--- EXTRACTED RECORDS ---
§ §
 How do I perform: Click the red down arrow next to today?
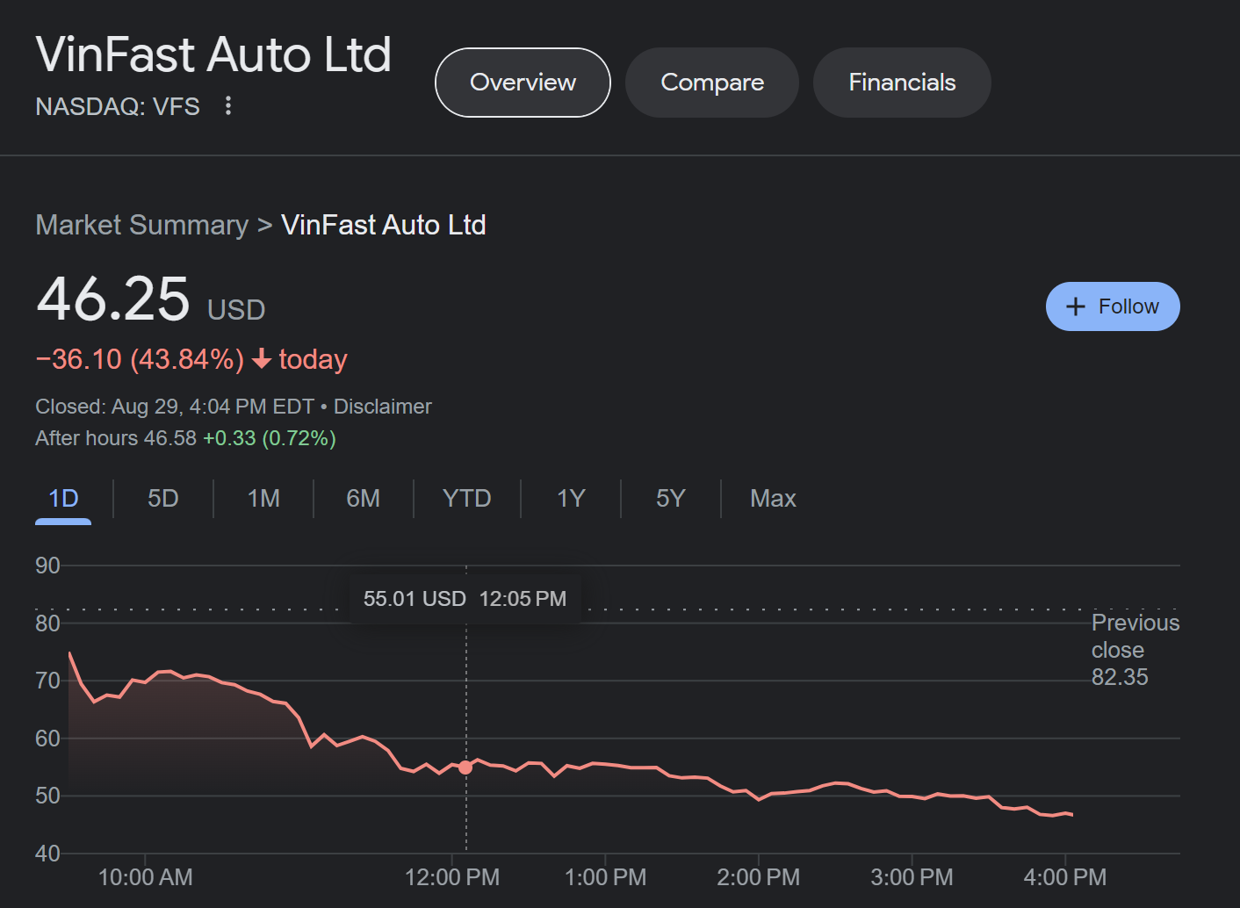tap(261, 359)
§ §
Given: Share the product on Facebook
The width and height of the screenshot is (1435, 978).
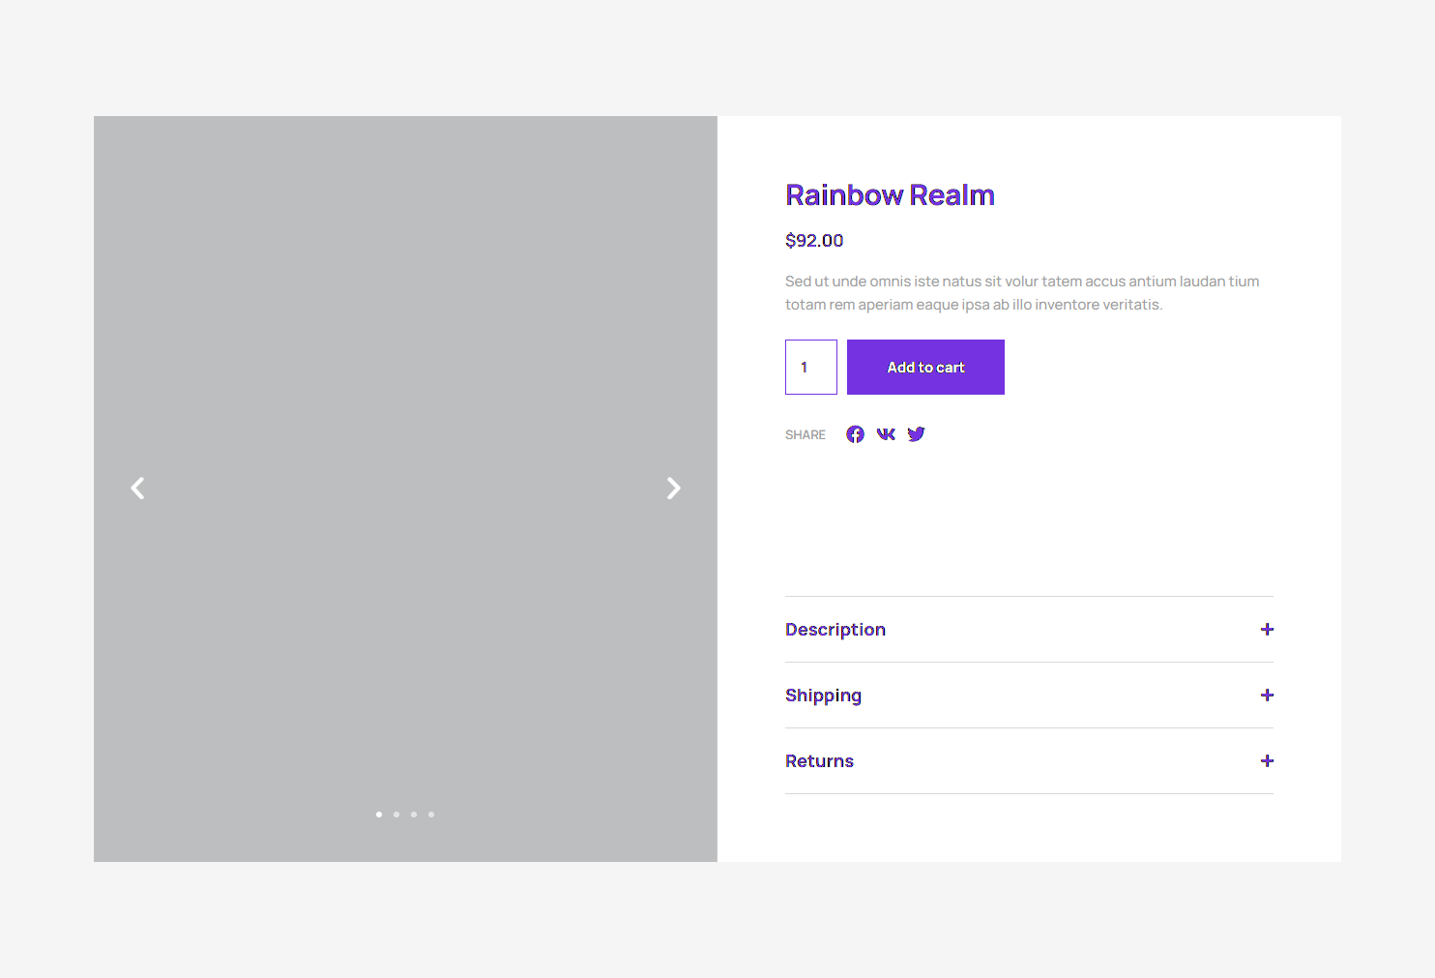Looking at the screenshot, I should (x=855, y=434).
§ §
--- TASK TO COMPLETE ---
Recast the entries in the stretch from the line containing "Given: Share the product on Facebook" through the line containing "Looking at the" as a two-column CSV with the header instruction,response. Give one row per entry, with its text and its answer each in a single quoted field, line breaks replaced by spaces and the pictures left out.

--- ANSWER TO THIS TASK ---
instruction,response
"Given: Share the product on Facebook The width and height of the screenshot is (1435, 978).","Looking at the screenshot, I should (x=855, y=434)."